Emmanuel KANT (1724-1804) Critique de la Raison pure, 1781, « Dialectique transcendantale », ch III, 4ème section.
Etre n'est évidemment pas un prédicat réel, c'est-à-dire un
concept de quoi que ce soit qui puisse s'ajouter au concept d'une chose. Il
est uniquement la position d'une chose ou de certaines déterminations en
soi. Dans l'usage logique, il n'est que la copule d'un jugement. La
proposition : Dieu est omnipotent contient deux concepts qui ont leurs
objets : Dieu est omnipotence ; le petit mot : est n'est pas encore un
prédicat de plus, mais seulement ce qui met le prédicat en relation avec le
sujet. Or si je prends le sujet (Dieu) avec tous ses prédicats ensemble
(auxquels l'omnipotence appartient également) et que je dise : Dieu est,
ou : il est un Dieu, je ne pose aucun prédicat nouveau du concept de Dieu,
mais seulement le sujet en lui-même avec tous ses prédicats et, il est vrai,
l'objet se rapportant à mon concept.
Tous deux doivent contenir la même chose et, par conséquent, au concept qui
n'exprime que la possibilité, rien, du fait que je pense l'objet comme
absolument donné (par l'expression : il est), ne peut s'ajouter. Et ainsi le
réel ne contient rien de plus que le simplement possible. Cent thalers réels
ne contiennent pas la moindre chose de plus que cent thalers possibles. En
effet, comme ceux-ci expriment le concept, mais ceux-là l'objet et sa
position en lui-même, au cas où celui-ci contiendrait plus que celui-là, mon
concept n'exprimerait plus l'objet tout entier et, par conséquent aussi, il
n'en serait plus le concept conforme. Mais, pour mon état de fortune, cela
fera plus avec cent thalers réels qu'avec leur simple concept (c'est-à-dire
leur simple possibilité).
Car l'objet, dans la réalité, n'est pas seulement contenu analytiquement
dans mon concept, mais il s'y ajoute synthétiquement à mon concept (qui est
une détermination de mon état), sans que par cet être en dehors de mon
concept, ces cent thalers pensés en soient eux-mêmes le moins du monde
augmentés.
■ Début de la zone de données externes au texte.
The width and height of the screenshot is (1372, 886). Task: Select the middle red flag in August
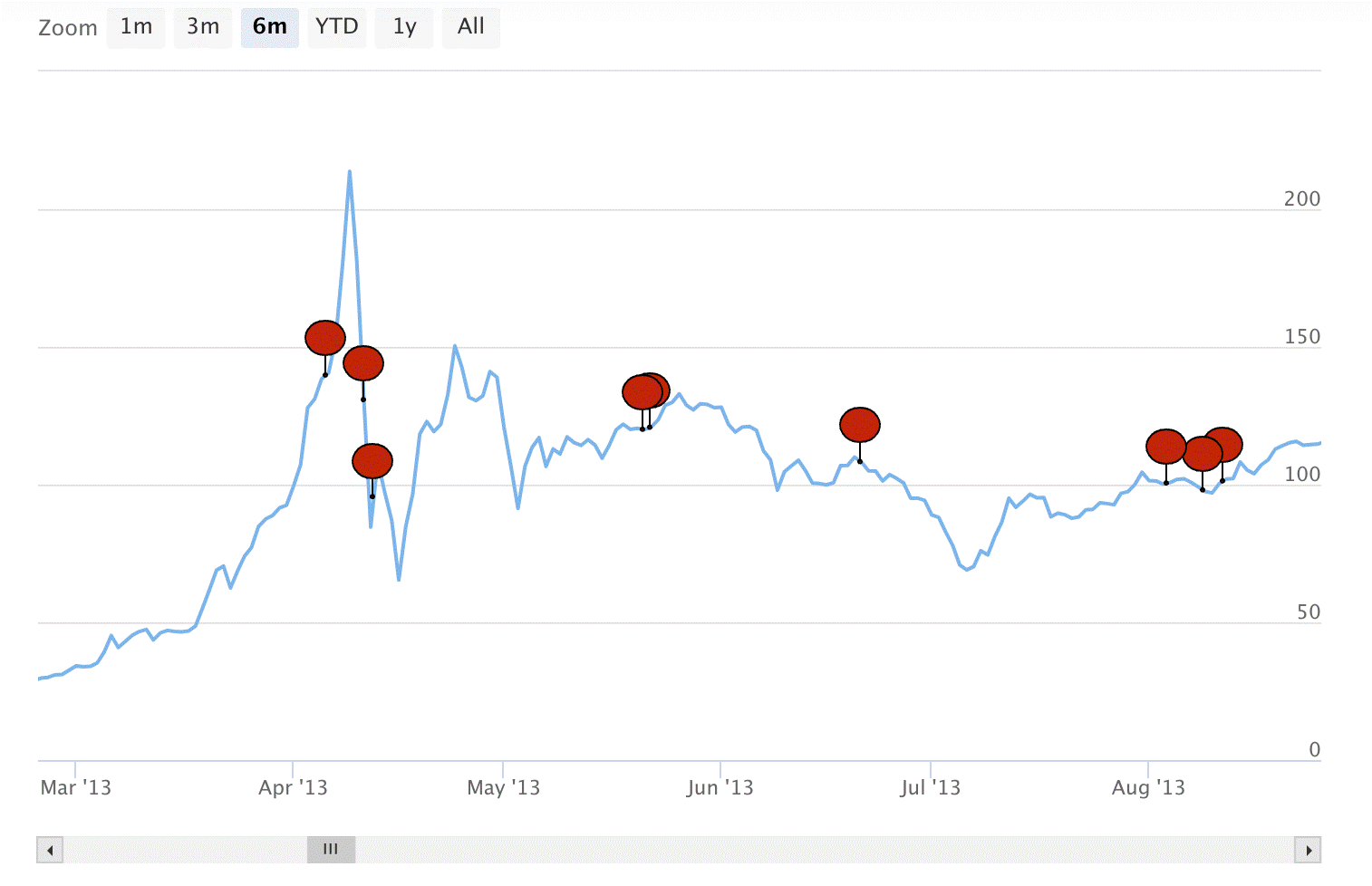pos(1202,454)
Quand donc je pense une chose, quels et si nombreux que soient
les prédicats au moyen desquels je veux la penser (même en la déterminant
complètement), par cela seul que j'ajoute que cette chose existe, je
n'ajoute rien à cette chose. Car autrement ce ne serait plus la même chose
qui existerait mais quelque chose de plus que ce que j'ai pensé dans le
concept, et je ne pourrais plus dire que c'est exactement l'objet de mon
concept qui existe.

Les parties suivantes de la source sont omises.